**EXERCISE**:
Pictures aside, copy exactly the lines running from the one with "Where should I" to the end of the records.

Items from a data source
┄┄┄┄┄┄

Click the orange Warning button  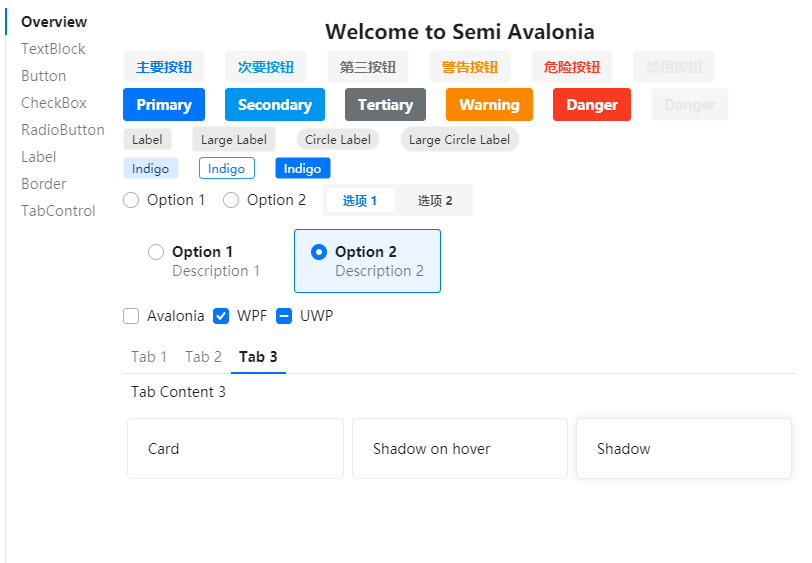point(489,105)
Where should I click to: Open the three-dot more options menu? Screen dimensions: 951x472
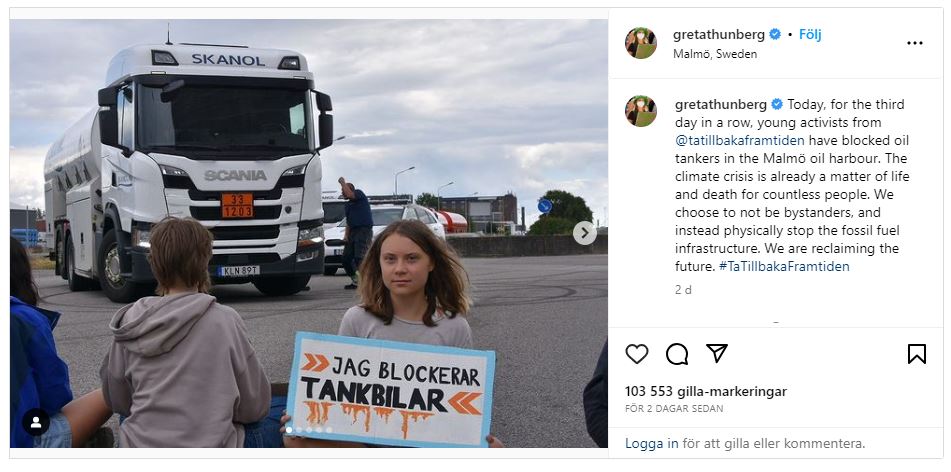[x=915, y=43]
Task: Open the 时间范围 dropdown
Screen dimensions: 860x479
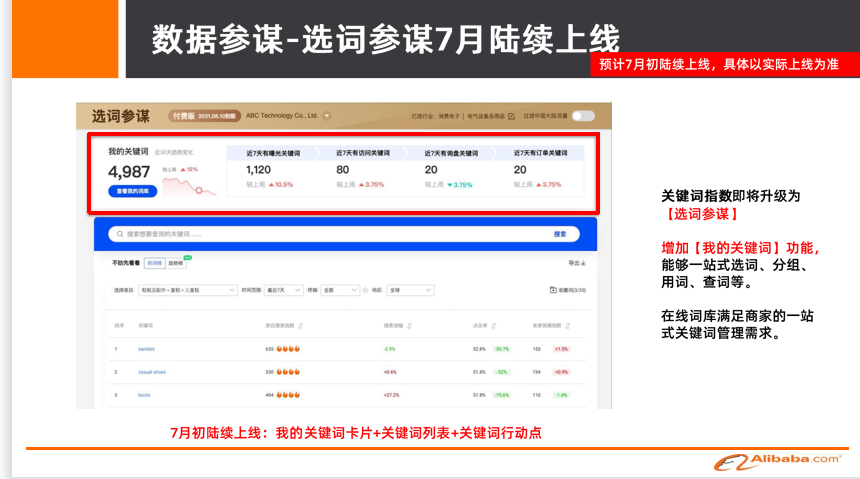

┄┄┄┄┄┄

**OUTPUT FOR THIS EXERCISE**:
Where should I click to: Open the three-dot more options menu? Screen dimensions: 951x472
[x=915, y=43]
Task: Open the 时间范围 dropdown
Screen dimensions: 860x479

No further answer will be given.